Le pape François et le libéralisme philosophique
Gérard THORIS, professeur à Sciences-Po
6/1/14 La Croix
« Me voici, Seigneur, je viens faire ta volonté » (Ps 39). Cette parole retentit toute l'année
dans le cœur des chrétiens, mais de manière plus intense dans ce temps de Noël. Elle s'oppose
à ce qui est le cœur de la philosophie des Lumières, à savoir l'autonomie de la volonté : « Me
voici venu au monde, je viens faire la loi à laquelle j'obéirai. » Au fond, cela ne devrait
surprendre personne : aucun disciple du Christ ne peut se dire libéral en ce sens philosophique
du terme. On ne doit donc pas être étonné que le pape François, dans son exhortation
apostolique Evangelii gaudium, rejette et dénonce ce libéralisme-là sans néanmoins le
nommer.
L'un des moments les plus significatifs de ce rejet se trouve dans l'analyse du processus de
sécularisation. « Alors que l'Église insiste sur l'existence de normes morales objectives,
valables pour tous, “il y en a qui présentent cet enseignement comme injuste, voire opposé
aux droits humains de base.
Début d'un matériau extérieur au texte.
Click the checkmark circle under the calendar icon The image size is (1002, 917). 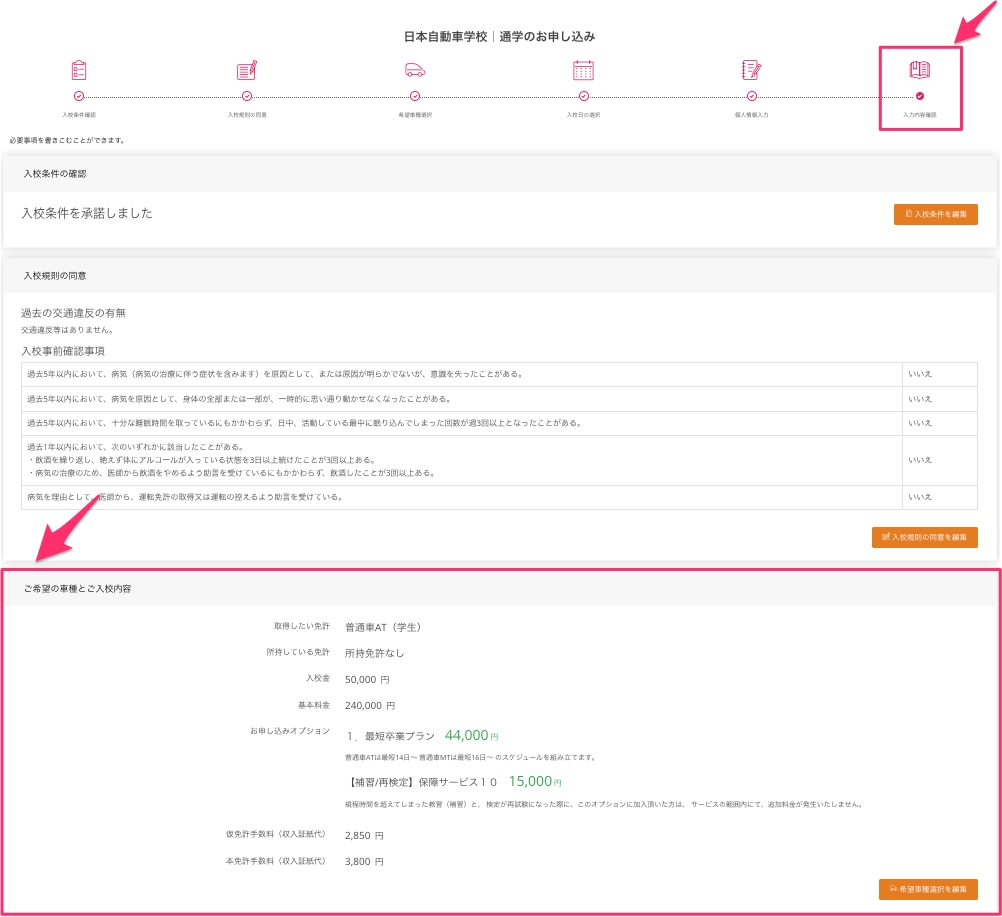click(583, 97)
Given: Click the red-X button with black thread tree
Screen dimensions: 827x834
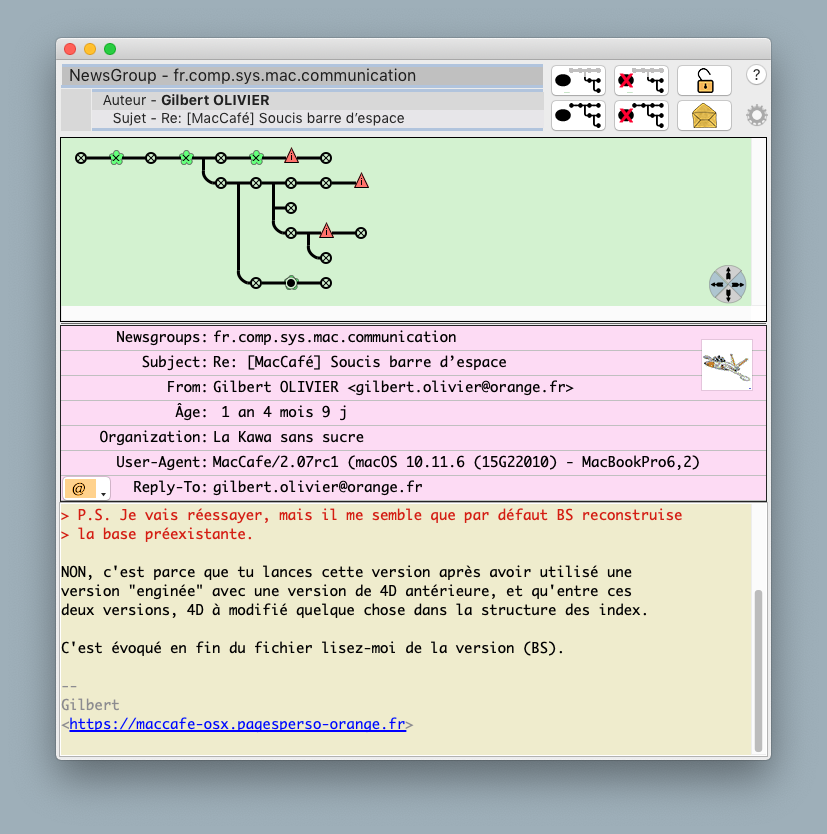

Ces argumentations proviennent en général d'une forme de
relativisme moral, qui s'unit, non sans raison, à une confiance dans les droits absolus des
individus. Dans cette optique, on perçoit l'Église comme si elle portait un préjudice
particulier, et comme si elle interférait avec la liberté individuelle”» (§ 64) (1).
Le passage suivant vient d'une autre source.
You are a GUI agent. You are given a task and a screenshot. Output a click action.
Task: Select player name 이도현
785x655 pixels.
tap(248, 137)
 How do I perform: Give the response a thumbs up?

Pour prendre un exemple dans l'exhortation apostolique elle-même, « il y a aussi les enfants à
naître » (§ 213). Si le psalmiste est ébloui par l'œuvre de Dieu et s'exclame : « C'est Toi qui
m'as tissé dès le sein de ma mère » (Ps 139, 13), l'homme moderne cherche à nier la dignité de
l'enfant à naître « afin de pouvoir en faire ce que l'on veut, en leur retirant la vie et en
promouvant des législations qui font que personne ne peut l'empêcher » (§ 213). Or, «
précisément parce qu'il s'agit d'une question qui regarde la cohérence interne de notre message
sur la valeur de la personne humaine, on ne doit pas s'attendre à ce que l'Église change de
position sur cette question » (§ 214). Bien sûr, il faut lire l'ensemble du texte et considérer de
quelle manière le pape François veut donner une impulsion nouvelle à l'Évangile de la
miséricorde. Mais, justement, la miséricorde s'exerce vis-à-vis de ceux qui ont transgressé une
loi, une norme, voire une règle et qui acceptent de se retourner dans leur cœur.
On ne devrait donc pas être étonné, corrélativement, que le pape François accorde une
importance à la notion de péché : « Avec la négation de toute transcendance, (le processus de
sécularisation) a produit une déformation éthique croissante, un affaiblissement du sens du
péché personnel et social, et une augmentation progressive du relativisme » (§ 64). En octobre
déjà, il avait rappelé « la grandeur de la confession : le fait de juger au cas par cas et de
pouvoir discerner quelle est la meilleure chose à faire pour une personne qui cherche Dieu et
sa grâce (2) ». Mais une personne qui fait la loi à laquelle elle obéit ne peut commettre aucune
faute contre elle-même – au moins dans la conception anthropologique qu'elle se fait – ni
désirer changer quoique ce soit à son comportement !
C'est dans le même esprit qu'il faut considérer le procès en marxisme qui lui est fait. C'est
seulement un procès impossible, car, au sens philosophique, le marxisme est un libéralisme.
Au chrétien qui travaille comme coopérateur de l'œuvre de Dieu a succédé, dans la
philosophie la plus courante de notre civilisation occidentale, le travail comme créateur de
l'homme par l'homme. « Pour l'homme socialiste, tout ce que l'on appelle histoire n'est rien
d'autre que le processus créateur de l'homme par le travail humain… Il a donc la preuve
irréfutable de sa création par soi-même (3). »
Alors, le pape François est-il l'homme de l'année que le magazine Time a voulu saluer?
L'année 2014 sera, en France, l'occasion de vérifier si tout cela n'est pas qu'un jeu médiatique.